I, on the other hand, am fat, rather ugly, and have a nasty personality disorder that God gave me so I could survive the extreme rigors and difficulties of being a pastor.
We are, however, equal in terms of our legal rights as U.S. citizens under the Constitution, and equal as sinners saved by grace alone, through faith alone, in Christ alone. We are both joint-heirs with Christ, and the ground is level at the foot of the cross.
But, alas, in most practical and functional ways, we are not equal. Men are better than women at being male, and women are better than men at being female. It is what it is!
Different by Design
Men and women–husbands and wives–are different by God’s design.
They are not intended to be identical, and it is impossible for them to be so. The differences in their physical bodies demonstrate this fact to be true.
It is also correct that those differences can be generally detected mentally, emotionally, and spiritually. For example, my wife and I will often reason through a particular issue together and come to the same conclusion, but the thought processes we go through to get to that point might be totally different.
Also, my wife is much more emotionally sensitive than I am, which is why our kids want their mommy when they get hurt.
Spiritually speaking, God says in His Word, that Eve was “deceived” in the fall, but Adam was not (2 Cor. 11:3-4; 1 Tim. 2:11-14). In other words, Eve sincerely thought what she was doing would be all right, but it was not.
Adam, on the other hand, knew full well he was sinning and doing wrong.
The implication of this is that women, generally speaking, are more susceptible to spiritual deception than men are.
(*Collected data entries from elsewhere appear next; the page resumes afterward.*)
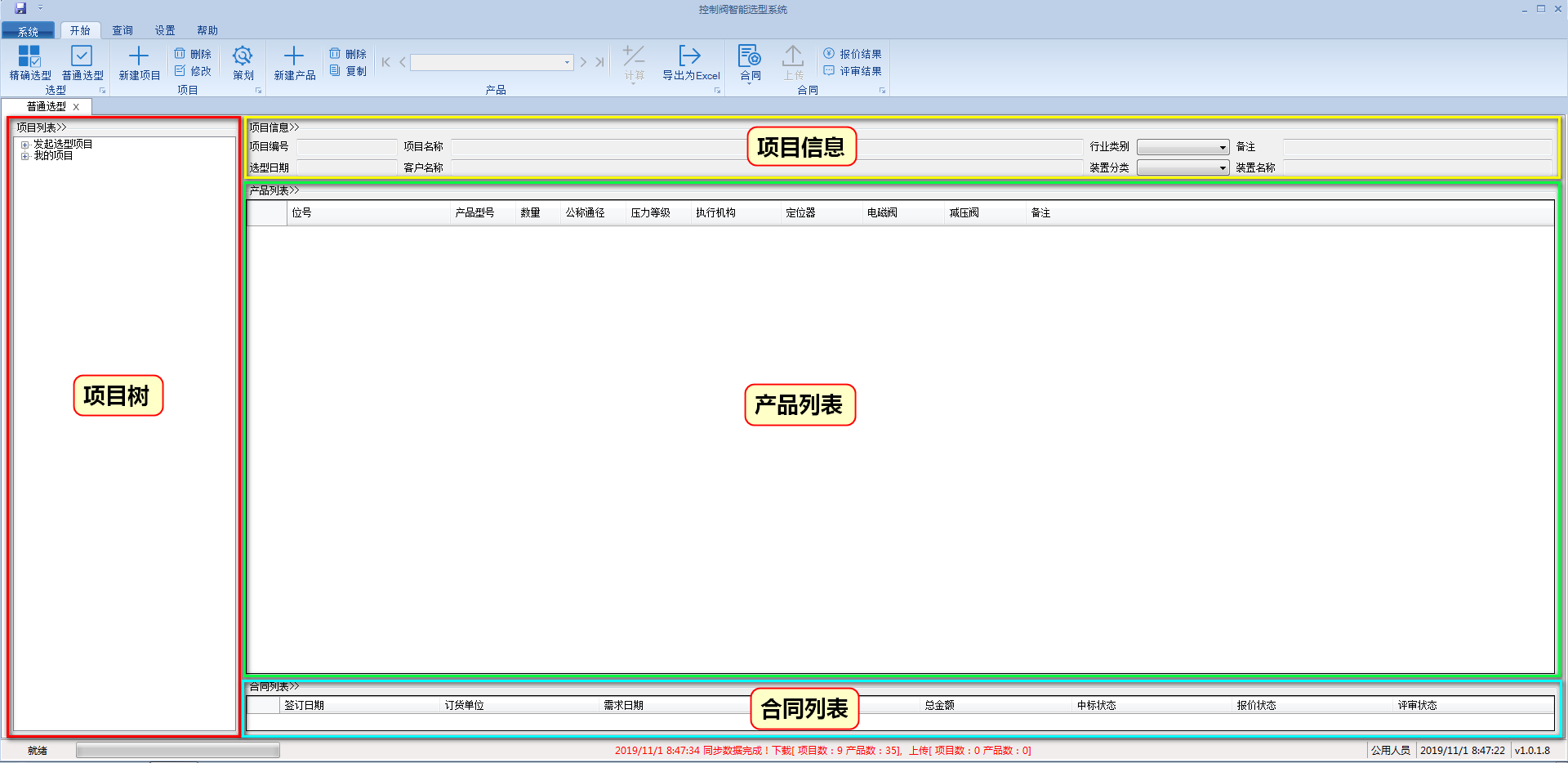1568x763 pixels.
Task: Click the 项目名称 input field
Action: click(x=596, y=147)
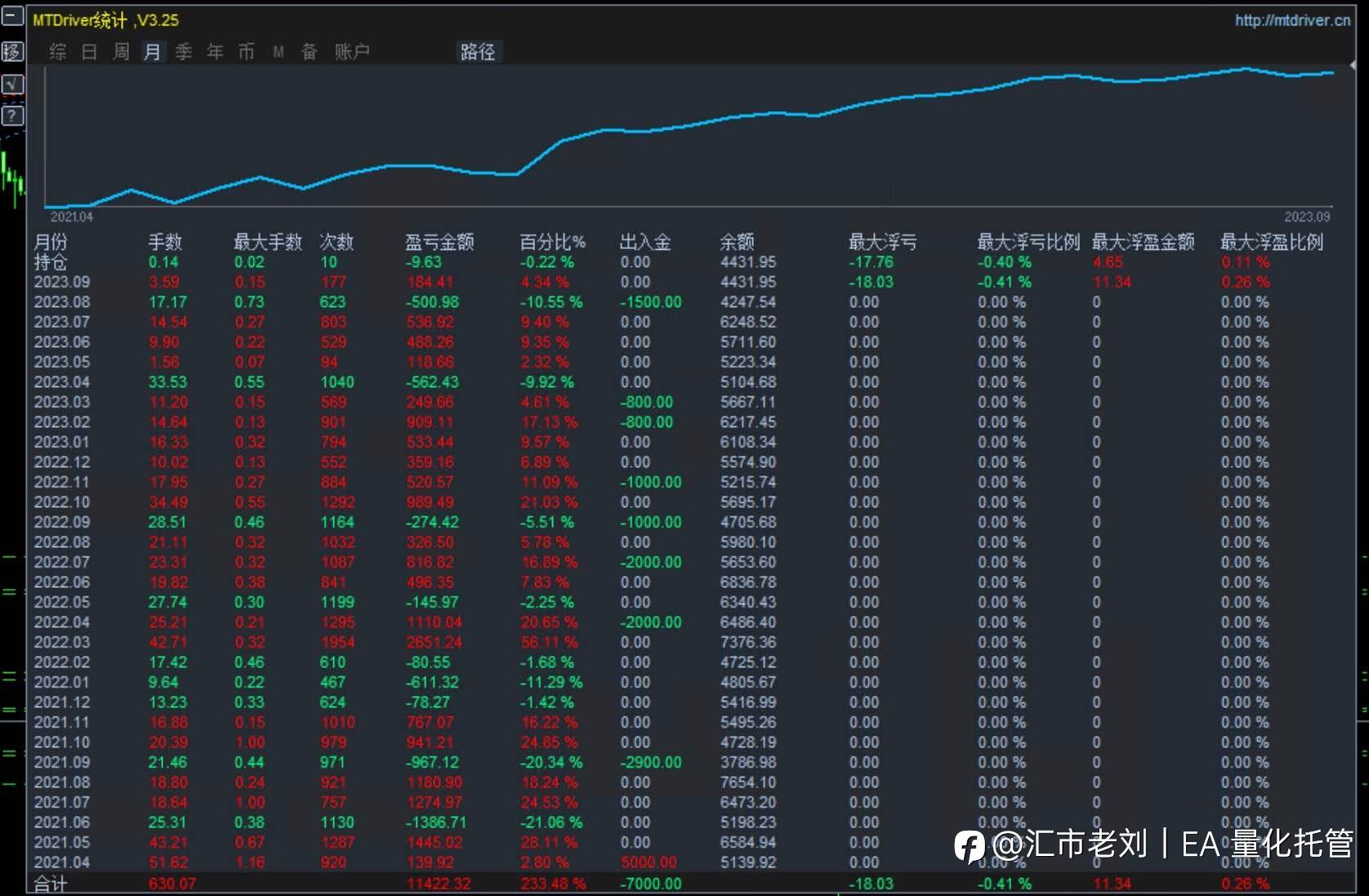The width and height of the screenshot is (1369, 896).
Task: Click the 路径 path button
Action: [478, 52]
This does not mean that men cannot be deceived, for indeed they can be. We are talking here about “degree” of susceptibility in general. The degree for a woman is greater according to scripture.
Also, we are not talking about IQ, but spiritual discernment. A number of religious cults in history can be traced back to women. Therefore, men–especially husbands–have the added responsibility of protecting their wives spiritually and doing what is best for them in this regard.
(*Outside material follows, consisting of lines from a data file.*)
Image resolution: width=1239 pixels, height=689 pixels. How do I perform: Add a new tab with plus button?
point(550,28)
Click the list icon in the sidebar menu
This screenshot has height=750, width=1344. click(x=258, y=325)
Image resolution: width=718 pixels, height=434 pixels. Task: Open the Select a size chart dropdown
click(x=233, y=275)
In fact, if a wife has spiritual questions,
she should be able to ask her husband
at home and get a correct
biblical and theological answer (1 Cor. 14:35).
These differences do not mean that one gender is better than another, only different and complementary to one another’s strengths and weaknesses, based on their God-appointed roles.
Therefore, men, please do not place an unnecessary burden on your dear wife and expect her to respond like a man in every situation, for she is not male. Ladies, please do not expect your husband to communicate, emote, and engage to the degree you do, for he is not female. If you do not understand this difference by design principle, you will both end up being very frustrated with each other.